- **Supplied information**

<<<<

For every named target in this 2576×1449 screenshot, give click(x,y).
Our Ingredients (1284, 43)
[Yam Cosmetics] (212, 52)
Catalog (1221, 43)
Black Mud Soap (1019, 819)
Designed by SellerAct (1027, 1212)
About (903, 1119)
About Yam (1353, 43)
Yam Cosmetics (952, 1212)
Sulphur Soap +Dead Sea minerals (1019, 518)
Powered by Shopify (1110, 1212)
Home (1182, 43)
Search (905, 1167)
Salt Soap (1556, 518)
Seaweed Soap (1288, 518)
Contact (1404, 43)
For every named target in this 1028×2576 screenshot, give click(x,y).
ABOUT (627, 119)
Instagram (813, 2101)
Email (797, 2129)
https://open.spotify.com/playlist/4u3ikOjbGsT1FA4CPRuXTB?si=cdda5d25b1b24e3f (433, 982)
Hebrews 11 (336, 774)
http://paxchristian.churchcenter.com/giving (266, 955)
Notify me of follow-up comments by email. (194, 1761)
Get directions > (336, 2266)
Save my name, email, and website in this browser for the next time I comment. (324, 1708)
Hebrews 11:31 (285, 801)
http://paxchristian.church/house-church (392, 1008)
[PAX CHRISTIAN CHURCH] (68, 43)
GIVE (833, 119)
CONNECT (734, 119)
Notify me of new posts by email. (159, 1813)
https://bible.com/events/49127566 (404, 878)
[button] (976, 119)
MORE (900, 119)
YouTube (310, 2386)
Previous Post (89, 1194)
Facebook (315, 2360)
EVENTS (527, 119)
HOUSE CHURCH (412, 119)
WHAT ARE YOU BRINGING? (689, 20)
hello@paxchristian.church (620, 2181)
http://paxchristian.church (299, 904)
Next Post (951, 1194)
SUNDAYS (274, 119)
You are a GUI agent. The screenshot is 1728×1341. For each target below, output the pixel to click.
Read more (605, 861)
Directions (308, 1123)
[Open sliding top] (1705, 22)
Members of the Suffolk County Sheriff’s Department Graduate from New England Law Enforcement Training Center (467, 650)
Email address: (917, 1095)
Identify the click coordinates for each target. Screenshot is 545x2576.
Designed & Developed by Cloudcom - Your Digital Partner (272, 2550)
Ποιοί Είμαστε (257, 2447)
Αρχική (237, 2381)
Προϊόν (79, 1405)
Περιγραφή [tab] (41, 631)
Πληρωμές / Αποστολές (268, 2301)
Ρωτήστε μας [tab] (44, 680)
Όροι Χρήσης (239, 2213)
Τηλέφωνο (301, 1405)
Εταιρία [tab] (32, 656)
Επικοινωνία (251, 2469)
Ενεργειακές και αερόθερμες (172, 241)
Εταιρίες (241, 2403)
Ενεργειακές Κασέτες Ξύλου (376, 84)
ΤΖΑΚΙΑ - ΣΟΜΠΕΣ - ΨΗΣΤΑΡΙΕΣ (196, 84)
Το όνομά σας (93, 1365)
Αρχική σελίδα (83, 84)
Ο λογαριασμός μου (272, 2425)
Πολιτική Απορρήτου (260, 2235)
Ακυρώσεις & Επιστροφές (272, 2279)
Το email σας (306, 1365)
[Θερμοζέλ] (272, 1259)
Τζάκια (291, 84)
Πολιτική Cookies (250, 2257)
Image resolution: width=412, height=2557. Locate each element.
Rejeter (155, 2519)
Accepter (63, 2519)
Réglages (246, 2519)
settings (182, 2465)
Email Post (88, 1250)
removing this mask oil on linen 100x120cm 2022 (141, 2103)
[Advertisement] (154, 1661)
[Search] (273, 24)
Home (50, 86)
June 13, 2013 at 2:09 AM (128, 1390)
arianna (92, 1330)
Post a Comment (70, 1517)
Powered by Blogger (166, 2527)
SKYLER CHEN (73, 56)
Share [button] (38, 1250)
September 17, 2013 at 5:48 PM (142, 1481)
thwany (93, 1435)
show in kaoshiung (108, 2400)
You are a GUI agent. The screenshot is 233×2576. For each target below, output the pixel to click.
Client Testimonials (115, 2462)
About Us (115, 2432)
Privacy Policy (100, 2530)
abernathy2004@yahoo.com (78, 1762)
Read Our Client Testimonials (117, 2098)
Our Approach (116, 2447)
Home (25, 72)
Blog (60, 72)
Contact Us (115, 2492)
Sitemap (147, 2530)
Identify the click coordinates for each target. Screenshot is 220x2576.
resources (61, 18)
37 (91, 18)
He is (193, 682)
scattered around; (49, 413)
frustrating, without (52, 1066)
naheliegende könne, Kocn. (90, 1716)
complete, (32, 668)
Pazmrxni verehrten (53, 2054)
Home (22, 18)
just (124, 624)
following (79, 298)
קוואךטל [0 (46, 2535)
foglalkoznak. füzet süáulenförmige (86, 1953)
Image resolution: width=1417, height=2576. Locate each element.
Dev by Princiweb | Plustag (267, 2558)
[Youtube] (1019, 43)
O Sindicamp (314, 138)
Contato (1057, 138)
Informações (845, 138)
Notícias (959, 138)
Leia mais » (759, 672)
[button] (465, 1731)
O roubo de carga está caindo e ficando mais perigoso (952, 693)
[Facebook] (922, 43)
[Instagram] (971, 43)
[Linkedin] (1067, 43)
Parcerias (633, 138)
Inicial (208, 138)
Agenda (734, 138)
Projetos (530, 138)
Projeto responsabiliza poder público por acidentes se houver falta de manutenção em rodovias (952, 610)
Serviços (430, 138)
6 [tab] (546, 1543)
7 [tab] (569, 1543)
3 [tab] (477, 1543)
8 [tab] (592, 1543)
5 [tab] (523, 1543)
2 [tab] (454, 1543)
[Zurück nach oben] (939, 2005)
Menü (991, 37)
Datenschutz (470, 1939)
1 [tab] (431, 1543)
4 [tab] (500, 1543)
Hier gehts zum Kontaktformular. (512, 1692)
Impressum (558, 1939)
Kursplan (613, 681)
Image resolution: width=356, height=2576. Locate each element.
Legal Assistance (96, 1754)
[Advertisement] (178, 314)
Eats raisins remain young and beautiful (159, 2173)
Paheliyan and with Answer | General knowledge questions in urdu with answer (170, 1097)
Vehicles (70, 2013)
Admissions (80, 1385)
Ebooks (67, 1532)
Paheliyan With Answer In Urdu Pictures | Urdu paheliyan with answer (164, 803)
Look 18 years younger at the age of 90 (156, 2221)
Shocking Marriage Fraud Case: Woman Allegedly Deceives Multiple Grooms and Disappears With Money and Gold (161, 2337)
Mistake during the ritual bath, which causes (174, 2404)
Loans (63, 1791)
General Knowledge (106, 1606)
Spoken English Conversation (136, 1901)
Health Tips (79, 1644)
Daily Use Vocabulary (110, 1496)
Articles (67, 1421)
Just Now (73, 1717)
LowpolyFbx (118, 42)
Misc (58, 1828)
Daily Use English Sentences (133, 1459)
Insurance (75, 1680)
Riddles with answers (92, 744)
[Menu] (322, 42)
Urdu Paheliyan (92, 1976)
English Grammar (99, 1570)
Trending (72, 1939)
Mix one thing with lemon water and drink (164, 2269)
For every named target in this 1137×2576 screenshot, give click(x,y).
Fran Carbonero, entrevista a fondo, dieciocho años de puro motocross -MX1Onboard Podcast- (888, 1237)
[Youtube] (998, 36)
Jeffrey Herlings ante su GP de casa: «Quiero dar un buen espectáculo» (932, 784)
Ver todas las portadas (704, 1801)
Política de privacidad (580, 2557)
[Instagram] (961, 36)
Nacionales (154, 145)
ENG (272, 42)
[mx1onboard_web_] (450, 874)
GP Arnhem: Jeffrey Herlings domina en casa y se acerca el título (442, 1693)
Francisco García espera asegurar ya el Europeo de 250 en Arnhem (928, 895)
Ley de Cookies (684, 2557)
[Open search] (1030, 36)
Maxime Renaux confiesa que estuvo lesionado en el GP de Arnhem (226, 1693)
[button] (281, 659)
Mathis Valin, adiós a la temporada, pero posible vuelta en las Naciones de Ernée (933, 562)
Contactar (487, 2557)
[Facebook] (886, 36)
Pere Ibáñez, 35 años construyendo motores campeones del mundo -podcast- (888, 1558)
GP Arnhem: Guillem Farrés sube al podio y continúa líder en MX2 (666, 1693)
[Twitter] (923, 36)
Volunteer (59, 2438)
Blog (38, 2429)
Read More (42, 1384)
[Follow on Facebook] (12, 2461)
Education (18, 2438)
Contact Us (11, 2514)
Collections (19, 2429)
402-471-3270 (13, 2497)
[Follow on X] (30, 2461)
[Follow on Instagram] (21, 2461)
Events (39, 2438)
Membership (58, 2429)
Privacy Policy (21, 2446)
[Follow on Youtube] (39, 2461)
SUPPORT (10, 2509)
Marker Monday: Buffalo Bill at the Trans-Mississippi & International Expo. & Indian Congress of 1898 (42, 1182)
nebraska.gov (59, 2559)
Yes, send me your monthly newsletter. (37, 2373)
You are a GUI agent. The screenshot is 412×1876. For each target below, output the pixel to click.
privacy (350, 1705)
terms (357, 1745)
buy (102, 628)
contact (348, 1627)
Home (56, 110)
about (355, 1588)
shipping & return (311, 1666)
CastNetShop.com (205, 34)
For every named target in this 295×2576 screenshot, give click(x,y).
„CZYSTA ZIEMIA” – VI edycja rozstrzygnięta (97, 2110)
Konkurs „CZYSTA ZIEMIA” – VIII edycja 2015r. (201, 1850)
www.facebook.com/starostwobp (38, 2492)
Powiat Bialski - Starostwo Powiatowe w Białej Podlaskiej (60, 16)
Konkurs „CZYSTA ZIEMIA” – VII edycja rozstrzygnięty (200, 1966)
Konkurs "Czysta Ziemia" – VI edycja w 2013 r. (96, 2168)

>>>>

- **Assignment**
Scan the entries above for the line containing "naheliegende könne, Kocn. (90, 1716)", and copy it and all lines after it exactly, down to and including the line containing "Image resolution: width=1417, height=2576.".

- **Answer for the task**
naheliegende könne, Kocn. (90, 1716)
complete, (32, 668)
Pazmrxni verehrten (53, 2054)
Home (22, 18)
just (124, 624)
following (79, 298)
קוואךטל [0 (46, 2535)
foglalkoznak. füzet süáulenförmige (86, 1953)
Image resolution: width=1417, height=2576. Locate each element.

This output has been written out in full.